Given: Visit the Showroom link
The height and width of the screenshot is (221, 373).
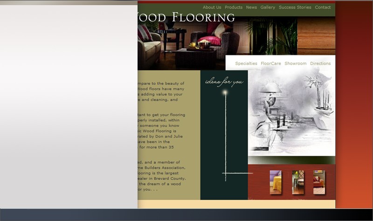Looking at the screenshot, I should pos(296,63).
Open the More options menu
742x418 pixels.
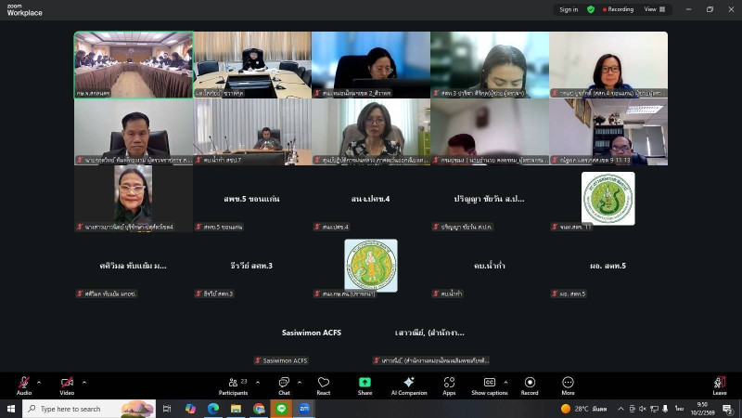pos(568,385)
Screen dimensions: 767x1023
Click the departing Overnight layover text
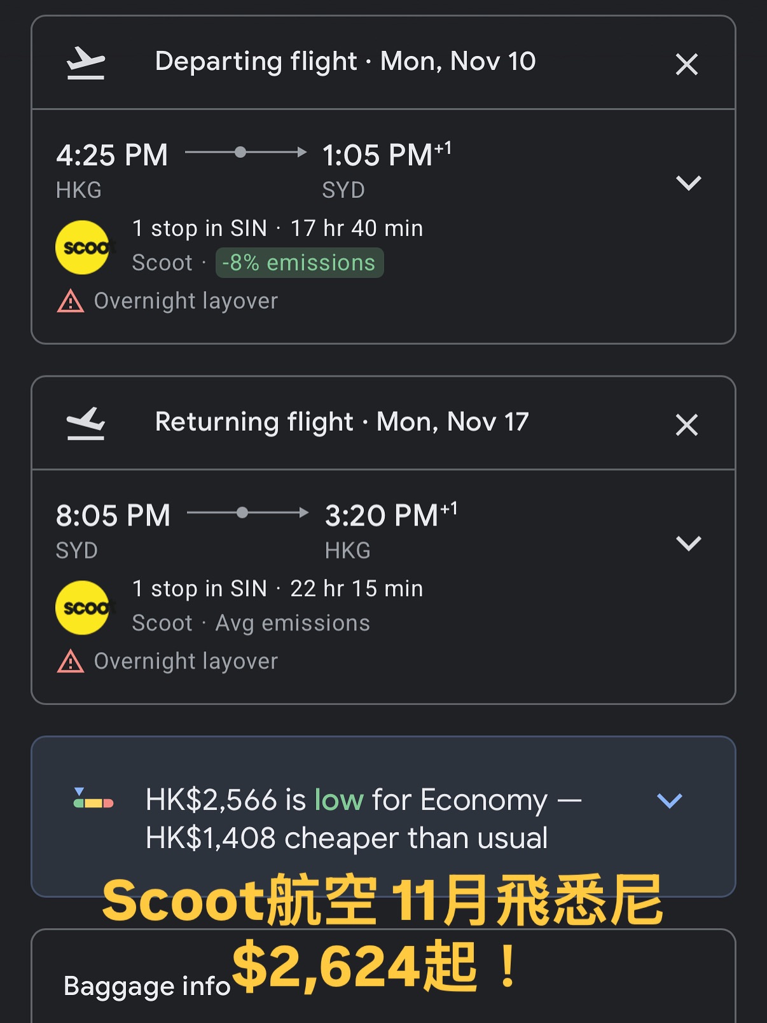(186, 301)
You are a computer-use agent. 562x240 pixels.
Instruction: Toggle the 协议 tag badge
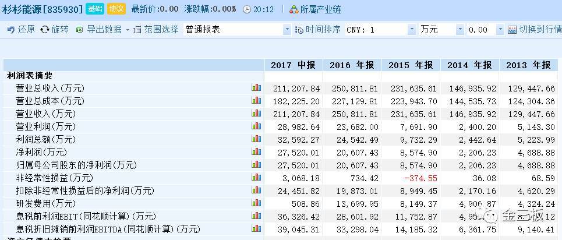click(116, 9)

:::::

Required action:
Starting with the top line, write out all the data above exactly; keep the pictures out.

Answer to this problem:
Given: Visit the Showroom link
The height and width of the screenshot is (221, 373).
Looking at the screenshot, I should pos(296,63).
Open the More options menu
742x418 pixels.
pos(568,385)
Screen dimensions: 767x1023
Click the departing Overnight layover text
(186, 301)
You are a computer-use agent. 562x240 pixels.
Instruction: Toggle the 协议 tag badge
click(116, 9)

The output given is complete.